=== Begin Enclosure ===

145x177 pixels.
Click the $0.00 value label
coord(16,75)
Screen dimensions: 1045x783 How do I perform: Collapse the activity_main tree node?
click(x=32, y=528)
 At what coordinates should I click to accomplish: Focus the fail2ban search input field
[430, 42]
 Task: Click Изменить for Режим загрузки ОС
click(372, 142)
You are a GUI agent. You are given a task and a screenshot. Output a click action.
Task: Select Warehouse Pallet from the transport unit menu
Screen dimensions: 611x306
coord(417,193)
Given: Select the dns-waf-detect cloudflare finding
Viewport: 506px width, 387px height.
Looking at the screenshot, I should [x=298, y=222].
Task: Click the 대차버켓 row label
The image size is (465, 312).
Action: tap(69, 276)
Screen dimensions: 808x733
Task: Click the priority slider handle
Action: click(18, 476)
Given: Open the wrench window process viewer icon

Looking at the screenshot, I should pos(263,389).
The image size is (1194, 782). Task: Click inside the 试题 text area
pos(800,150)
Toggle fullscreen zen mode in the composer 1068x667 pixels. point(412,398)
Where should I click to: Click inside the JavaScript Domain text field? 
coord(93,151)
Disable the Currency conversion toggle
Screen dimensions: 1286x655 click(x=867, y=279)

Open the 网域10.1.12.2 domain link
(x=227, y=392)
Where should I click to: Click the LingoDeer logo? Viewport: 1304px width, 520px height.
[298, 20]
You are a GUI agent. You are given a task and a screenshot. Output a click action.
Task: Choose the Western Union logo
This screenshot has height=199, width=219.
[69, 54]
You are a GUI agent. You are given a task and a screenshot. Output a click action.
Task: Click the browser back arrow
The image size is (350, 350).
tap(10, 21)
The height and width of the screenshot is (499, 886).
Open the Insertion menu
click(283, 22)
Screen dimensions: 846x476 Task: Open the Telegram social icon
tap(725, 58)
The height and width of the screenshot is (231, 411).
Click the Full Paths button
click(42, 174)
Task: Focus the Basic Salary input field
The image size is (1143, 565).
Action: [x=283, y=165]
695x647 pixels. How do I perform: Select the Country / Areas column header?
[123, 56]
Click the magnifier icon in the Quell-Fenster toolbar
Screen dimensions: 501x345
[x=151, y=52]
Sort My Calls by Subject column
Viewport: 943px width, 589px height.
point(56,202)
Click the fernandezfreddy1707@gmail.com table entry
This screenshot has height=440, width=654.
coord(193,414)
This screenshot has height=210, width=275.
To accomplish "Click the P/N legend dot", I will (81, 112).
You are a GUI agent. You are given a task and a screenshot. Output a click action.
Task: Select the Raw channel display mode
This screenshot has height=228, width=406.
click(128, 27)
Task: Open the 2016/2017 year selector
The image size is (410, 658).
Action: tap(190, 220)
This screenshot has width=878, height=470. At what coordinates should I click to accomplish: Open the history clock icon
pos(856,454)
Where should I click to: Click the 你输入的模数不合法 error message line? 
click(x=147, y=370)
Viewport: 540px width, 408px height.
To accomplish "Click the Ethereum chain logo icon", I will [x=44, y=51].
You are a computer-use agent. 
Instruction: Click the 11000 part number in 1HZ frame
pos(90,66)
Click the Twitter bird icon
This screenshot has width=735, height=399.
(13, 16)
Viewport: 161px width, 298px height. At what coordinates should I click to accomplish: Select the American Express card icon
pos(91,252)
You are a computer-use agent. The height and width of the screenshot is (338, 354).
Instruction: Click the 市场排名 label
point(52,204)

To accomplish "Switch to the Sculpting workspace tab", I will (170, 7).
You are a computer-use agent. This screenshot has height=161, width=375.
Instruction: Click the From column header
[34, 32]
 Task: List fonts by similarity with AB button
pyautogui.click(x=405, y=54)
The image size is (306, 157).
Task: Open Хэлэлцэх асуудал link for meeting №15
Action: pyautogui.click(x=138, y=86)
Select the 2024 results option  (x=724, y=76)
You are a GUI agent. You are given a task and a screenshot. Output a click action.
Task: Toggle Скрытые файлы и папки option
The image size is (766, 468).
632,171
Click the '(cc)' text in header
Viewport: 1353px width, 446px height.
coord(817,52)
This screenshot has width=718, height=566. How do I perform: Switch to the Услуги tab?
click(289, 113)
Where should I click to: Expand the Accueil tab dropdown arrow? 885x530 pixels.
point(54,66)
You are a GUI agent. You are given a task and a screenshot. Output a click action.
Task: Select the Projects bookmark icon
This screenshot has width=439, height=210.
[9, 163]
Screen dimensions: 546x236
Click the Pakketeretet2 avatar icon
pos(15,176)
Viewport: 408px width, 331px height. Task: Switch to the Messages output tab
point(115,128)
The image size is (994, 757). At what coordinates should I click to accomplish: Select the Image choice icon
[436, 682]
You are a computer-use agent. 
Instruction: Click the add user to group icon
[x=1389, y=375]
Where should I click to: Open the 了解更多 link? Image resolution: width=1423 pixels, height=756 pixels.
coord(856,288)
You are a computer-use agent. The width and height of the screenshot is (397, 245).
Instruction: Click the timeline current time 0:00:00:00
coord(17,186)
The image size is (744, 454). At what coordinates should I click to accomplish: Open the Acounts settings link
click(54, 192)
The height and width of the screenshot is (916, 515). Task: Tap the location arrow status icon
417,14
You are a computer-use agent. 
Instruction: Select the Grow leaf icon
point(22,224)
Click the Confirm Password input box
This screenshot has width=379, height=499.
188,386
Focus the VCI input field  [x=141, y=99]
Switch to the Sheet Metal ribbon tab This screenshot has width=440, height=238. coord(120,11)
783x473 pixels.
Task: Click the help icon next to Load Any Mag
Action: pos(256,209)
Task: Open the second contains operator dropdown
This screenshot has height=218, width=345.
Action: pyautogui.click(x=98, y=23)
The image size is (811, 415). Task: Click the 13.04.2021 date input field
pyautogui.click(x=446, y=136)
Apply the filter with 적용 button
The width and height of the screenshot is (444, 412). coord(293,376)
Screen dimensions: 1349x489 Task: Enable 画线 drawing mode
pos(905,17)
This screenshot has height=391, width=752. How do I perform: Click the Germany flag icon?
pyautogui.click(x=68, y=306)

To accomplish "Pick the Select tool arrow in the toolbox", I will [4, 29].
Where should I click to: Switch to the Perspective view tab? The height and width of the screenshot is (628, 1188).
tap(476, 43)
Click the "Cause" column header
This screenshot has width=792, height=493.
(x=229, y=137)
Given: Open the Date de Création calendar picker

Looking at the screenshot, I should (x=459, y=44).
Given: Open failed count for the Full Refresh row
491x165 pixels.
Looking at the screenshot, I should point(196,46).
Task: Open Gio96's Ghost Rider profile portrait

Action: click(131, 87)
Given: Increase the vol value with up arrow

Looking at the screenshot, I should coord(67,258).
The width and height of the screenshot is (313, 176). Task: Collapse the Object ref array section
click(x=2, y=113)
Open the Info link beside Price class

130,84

=== End Enclosure ===

» **Task brief**
How many lines in the records contain the word "option"? Answer with the number alone.

» **Response**
2